November 8th & 10th, 1862

Blue Ridge Nov. 8th 1862

Dear Wife,

I commence this letter today but don’t know when or where I shall finish it. We have been on the move for the last ten days but have not got far into the rebel country. We were sent up the Shenandoah to guard a ford1 and then on the mountain to do picket duty, then up to Shannondale, and now our regiment has crossed the mountain, all but this company, and that is to follow tomorrow.

We have seen a few Rebs and some of our men have been shot at but no one [was] hurt and I don’t think we are likely to lose many men in that way, but why quit ourselves like men and the more discouraging our prospects the higher should rise our courage. We are in for it and there is no use of whining.

You spoke of sending me some pills in a letter. I don’t know whether I shall want them or not, I have no cough for some time and am growing fat in spite of my living and I stand the cold pretty well. I guess you have tough times doing your chores these cold mornings. I hope O’Brian don’t let you have much to do outdoors. I wrote you a while ago to turn the potatoes you sold to Keith with Henry if you could, if you can’t do so you had better pay him, get a receipt. Any way you can settle I will be satisfied with.

I wrote you that I might come home this winter, the Col. thought there might be a chance for me then but it don’t look much like it now, but it may be we shall all come home and the war be ended. I wish you would send me a paper once in a while, I am as ignorant of what is going on in the world as the people in this country, which is useless.

I told you in my last something about the people here and the way they live. Since then I have seen some of a better class but they are not better educated nor cleaner than Wales Dickerman’s folks. I went into a home to get something to eat, the woman was very talkative and very good looking for this place, she said her husband had been forced into the Rebel army and had deserted and was now in Harpers Ferry. He hid in the swamps and mountains and she carried him food for six weeks. He had 3 children, good looking, but dirty. She gave us to eat bread and honey (they have no butter here) and bacon and what they call “hignum”, it is made of onions and tomatoes and in a very good pickle this was the best she had in the house.
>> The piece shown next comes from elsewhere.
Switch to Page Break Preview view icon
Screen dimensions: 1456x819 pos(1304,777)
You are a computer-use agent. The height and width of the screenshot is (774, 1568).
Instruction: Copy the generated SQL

It tasted good, good to me, but I could not have eaten a mouthful of the best fodder in the world in such a place when I first left home.

I shall have to adjourn this ’till tomorrow so good night, may you have sweet dreams of peace and future happiness.

Loudon Valley, Nov 10th

Dear Wife,

I expected to finish this yesterday but when I got here, tired out and [with] no place to stay but to lay down on the snow I felt too blue to write, so I must add a few lines this morning which is Monday. What a Sunday yesterday was, a twelve mile march with load enough for a mule. It did not seem much like a New England sabbath.

I suppose you think that we are some distance down into the heart of Virginia, but you are mistaken, we have traveled for the last two weeks and have got back to Harpers Ferry five miles from where we started from. They say we are to stay here some time, if so, we can hear from home often but I have not had a letter in a week from yesterday. I must close this for the mail starts in a few minutes. I have sent Will to get an envelope directed for. I have no pen and ink, if we stay here I will write soon.

Kiss the baby for me and give my love to all friends.

Your devoted husband,

Cecil A. Burleigh

  1. This would have probably been Manning’s Ford.